### PASSAGE TO READ
--- START ---

The pendulum continues to swing. The great debate has and will continue to rage on around the topic of specialization and the game of hockey.
One former pro and longtime coach had this to say about the matter.
“When is enough, enough?”
“Kids now are on the ice almost year-round, working on so called skill development.”
“When do they have time to recharge, time to get stronger, time to let the mind, body and soul recover from a long intense season?
Mind, body and soul. That doesn’t sound like something a hockey player would say, but yet I t’s so true.
“Oh, I’m just going to take a few days off and get back at it.”
That’s a commonly shared phrase around the hockey world. That “default setting” well-rehearsed phrase is being used by younger and younger players, which at the heart of the matter is a massive problem.
Perhaps this hockey lifers next quote is the scariest of all.
“Kids don’t know how to put in hundred percent effort,” they said.
“We get eighty percent of what they have because it’s just another day at the rink just like the last 365 days.”

--- END ---

Stored data
--- START ---

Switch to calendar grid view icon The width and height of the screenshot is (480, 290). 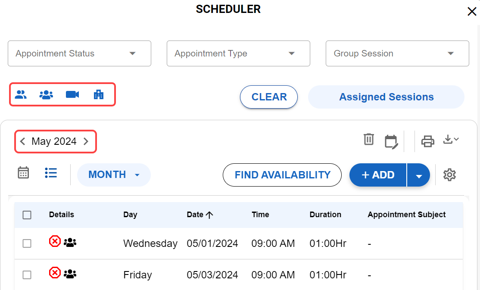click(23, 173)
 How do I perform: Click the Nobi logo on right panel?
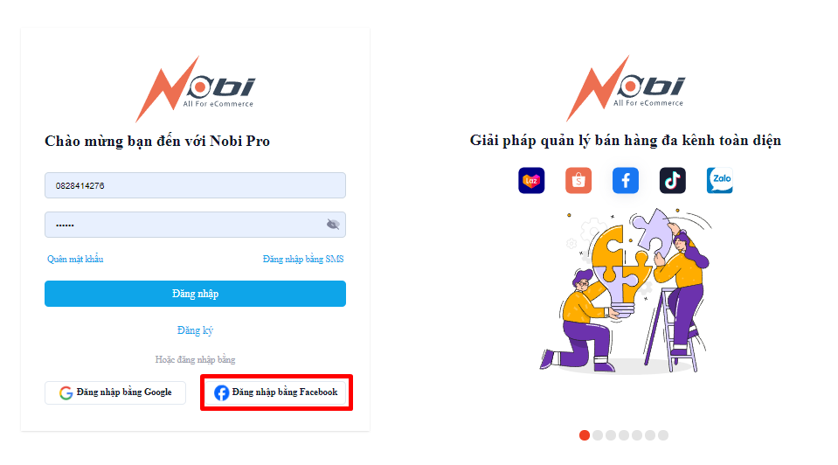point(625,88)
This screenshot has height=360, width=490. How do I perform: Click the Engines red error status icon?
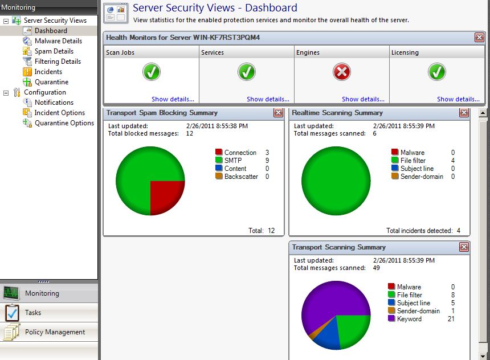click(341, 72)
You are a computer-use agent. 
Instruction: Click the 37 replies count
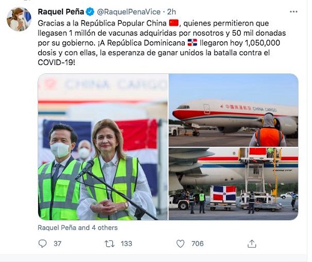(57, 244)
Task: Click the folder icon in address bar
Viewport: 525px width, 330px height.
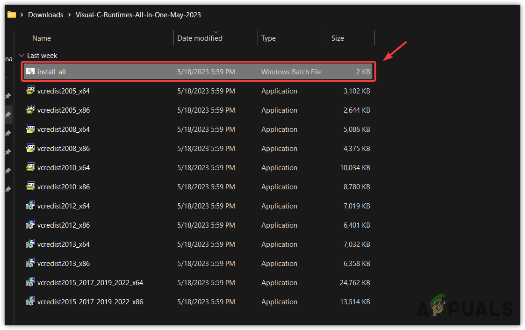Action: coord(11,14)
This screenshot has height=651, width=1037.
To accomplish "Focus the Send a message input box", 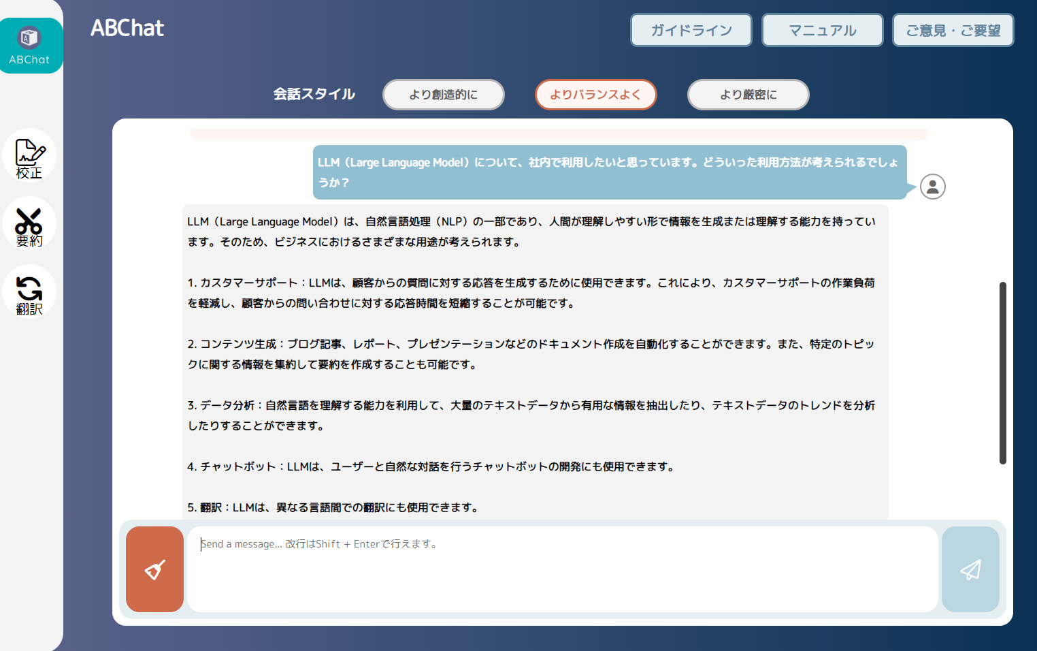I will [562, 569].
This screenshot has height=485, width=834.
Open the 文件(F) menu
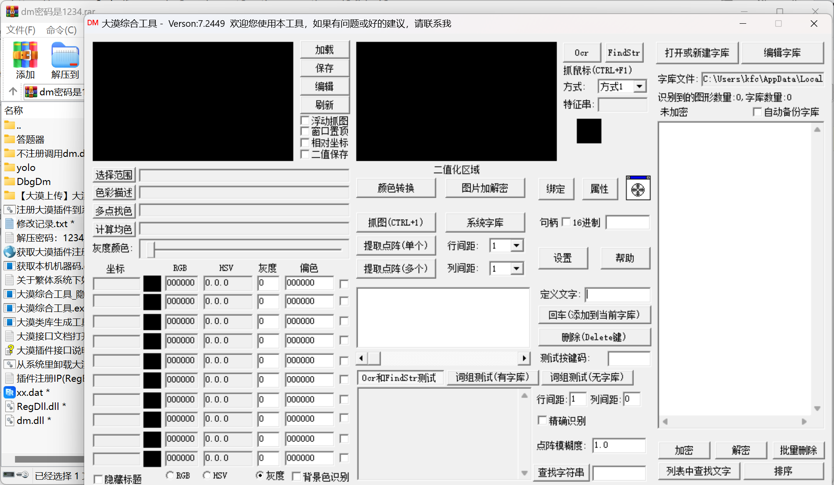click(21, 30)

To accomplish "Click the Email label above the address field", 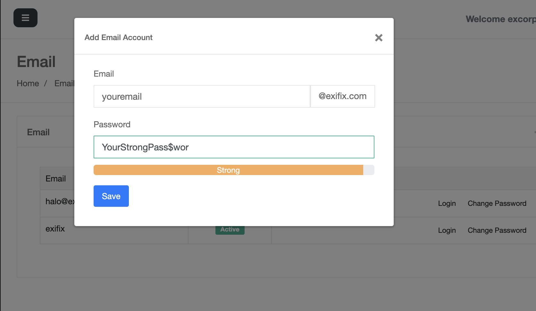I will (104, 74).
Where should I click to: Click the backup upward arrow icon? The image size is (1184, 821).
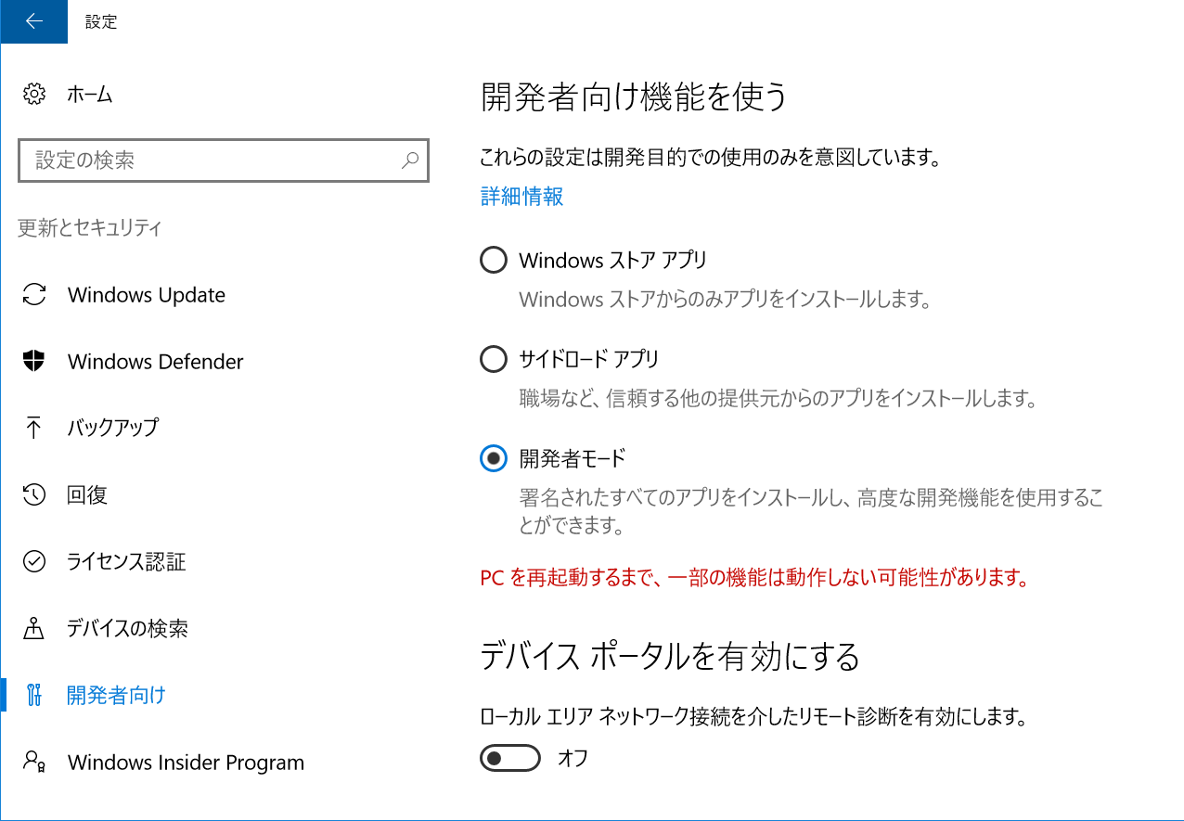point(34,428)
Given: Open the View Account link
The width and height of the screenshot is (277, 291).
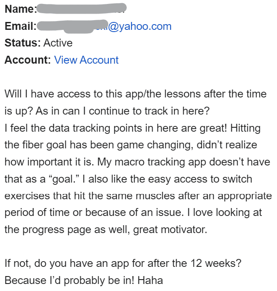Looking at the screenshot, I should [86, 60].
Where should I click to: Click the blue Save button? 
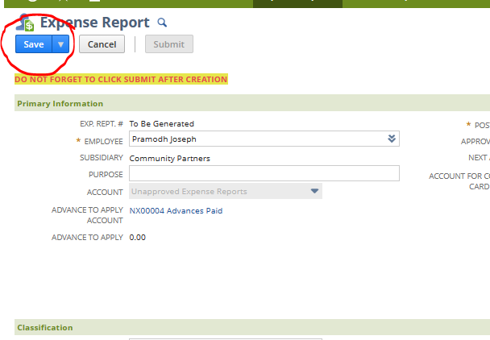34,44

--- END ---

### ASSIGNMENT
Decide whether each statement agrees with the passage on hockey specialization, answering yes or no and quoting the words of the passage that decide it. 1. The coach says kids are on the ice for most of the year. 2. The coach says kids give full effort at the rink. 3. The phrase about taking a few days off is being used by younger players.

### TASK RESULT
1. Yes: "Kids now are on the ice almost year-round"
2. No: "Kids don’t know how to put in hundred percent effort"
3. Yes: "is being used by younger and younger players"